Leave out the pictures and retype, exactly, the lines below from the line with "Click the tvn24.pl domain label" up to and including the line with "Click the printer icon in the toolbar", nothing more.

## INPUT RECORDS
::::::::::

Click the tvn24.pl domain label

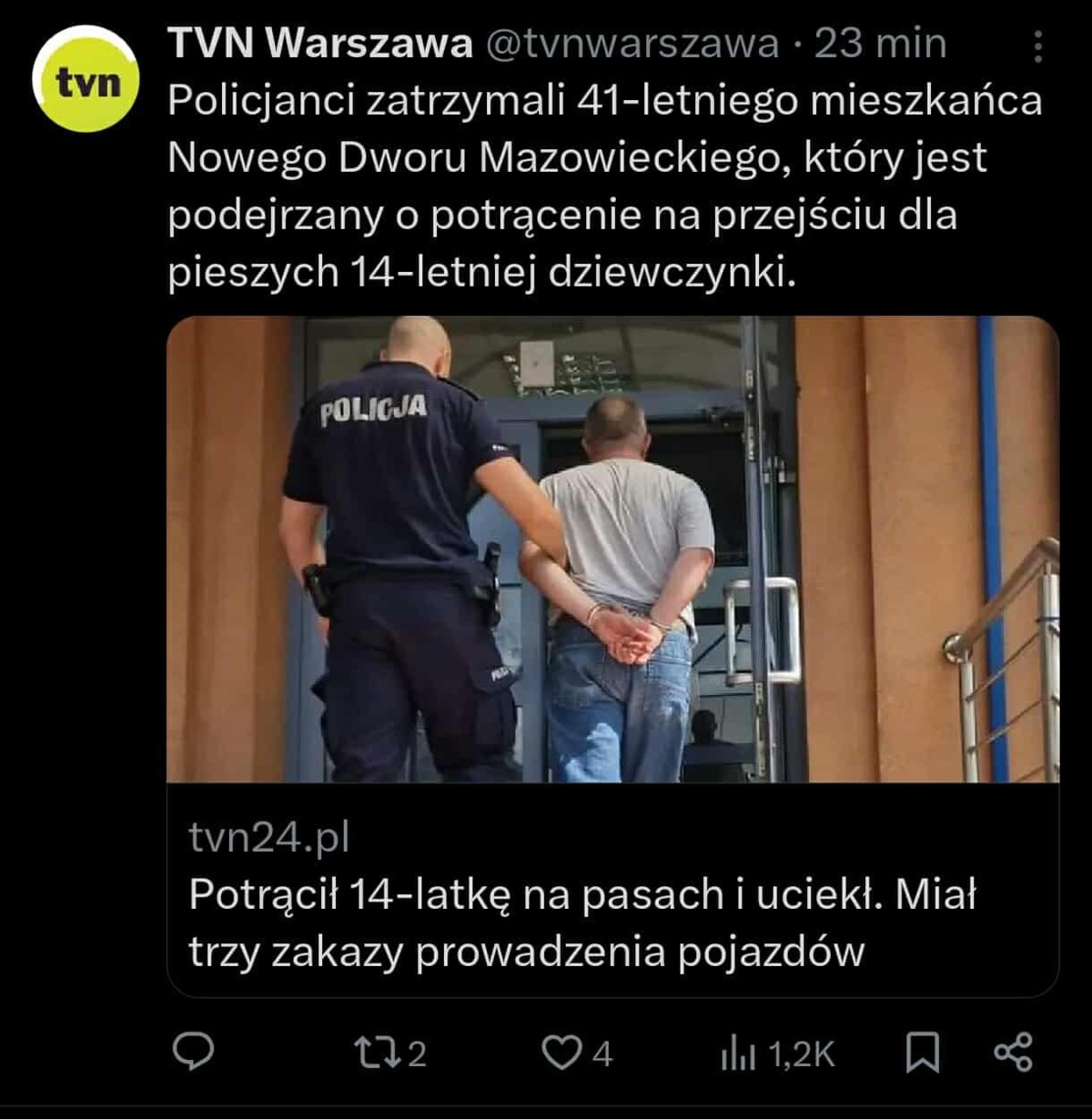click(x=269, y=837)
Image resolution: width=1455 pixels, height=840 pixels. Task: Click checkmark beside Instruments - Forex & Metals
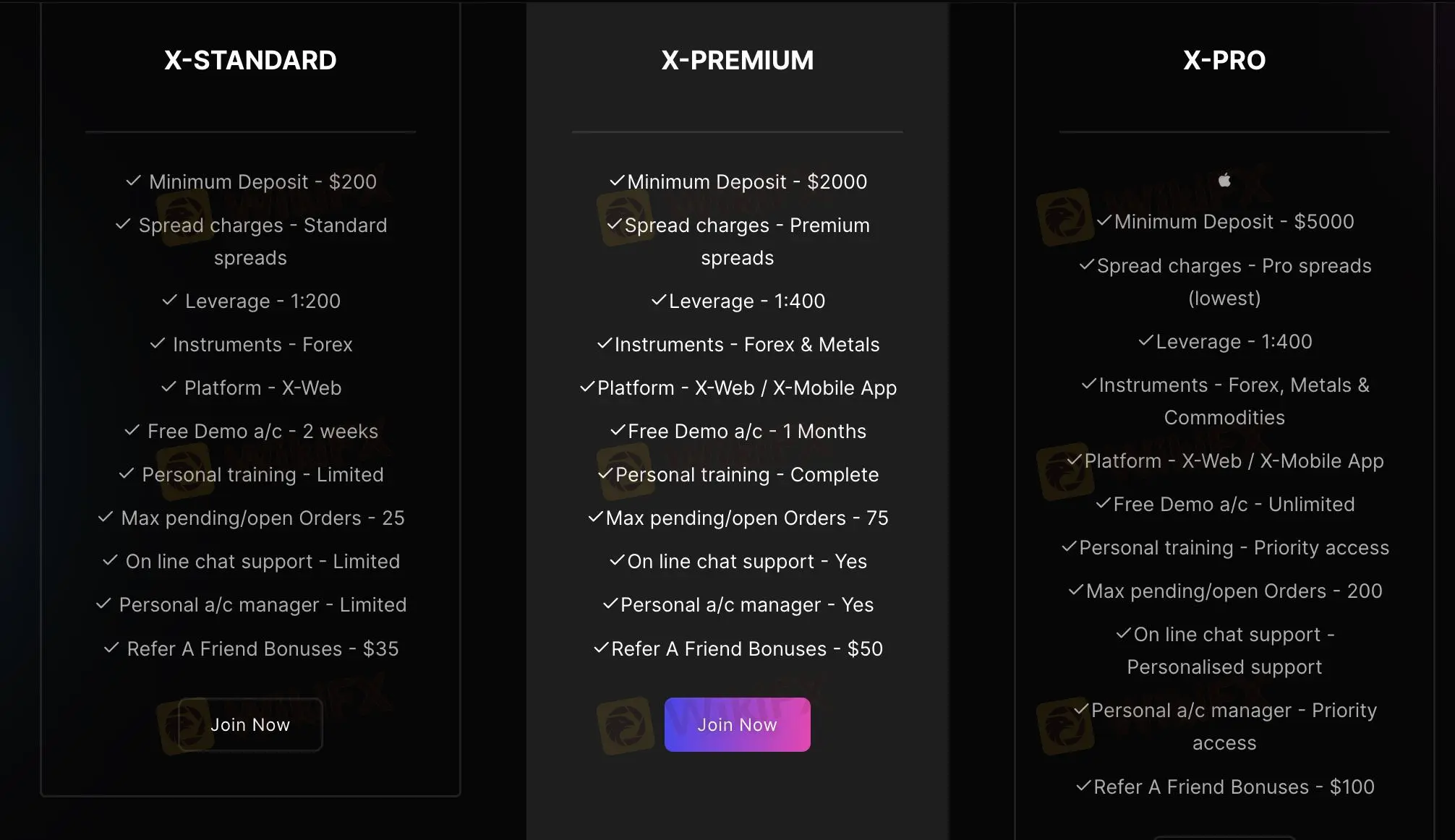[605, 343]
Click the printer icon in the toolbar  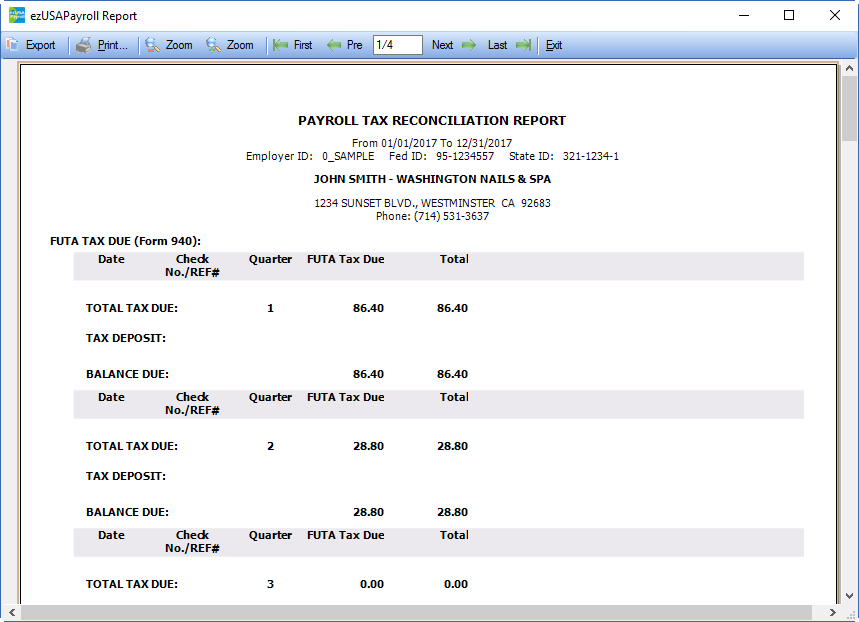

::::::::::

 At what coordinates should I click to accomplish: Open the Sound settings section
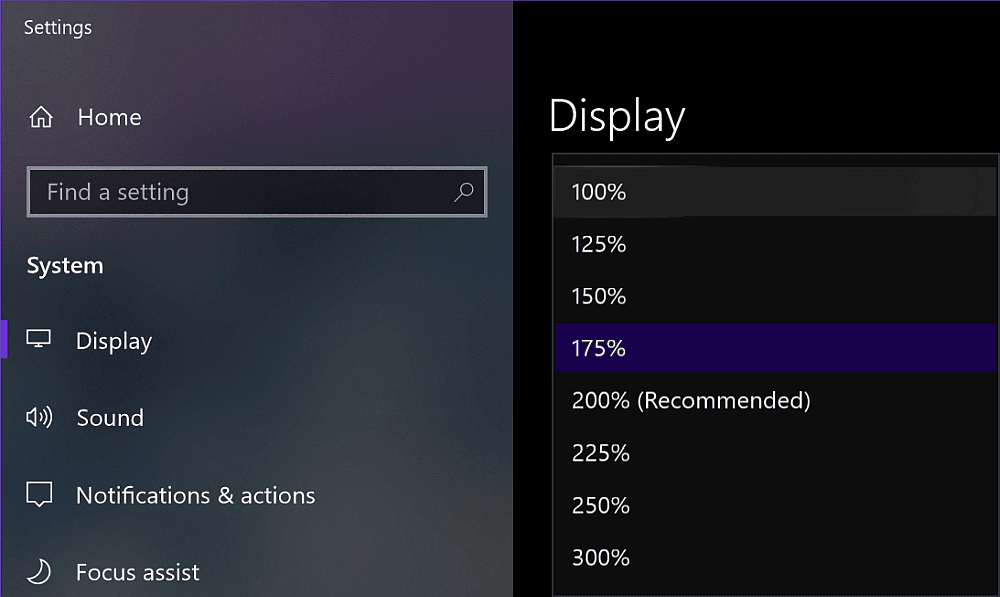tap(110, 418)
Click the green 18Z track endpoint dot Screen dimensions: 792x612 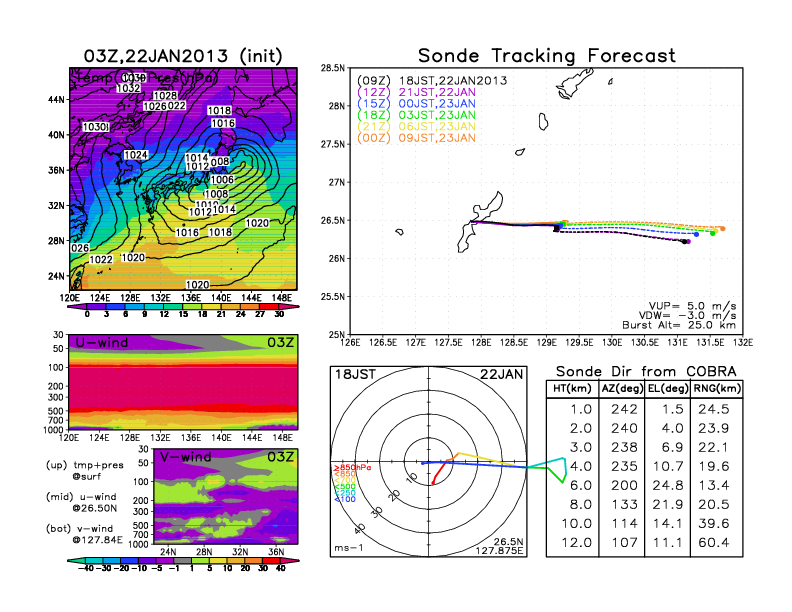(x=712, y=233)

::::::::::

## RESPONSE
Click the tvn24.pl domain label

click(x=269, y=837)
Image resolution: width=1455 pixels, height=840 pixels. Task: Click checkmark beside Instruments - Forex & Metals
[605, 343]
Click the printer icon in the toolbar  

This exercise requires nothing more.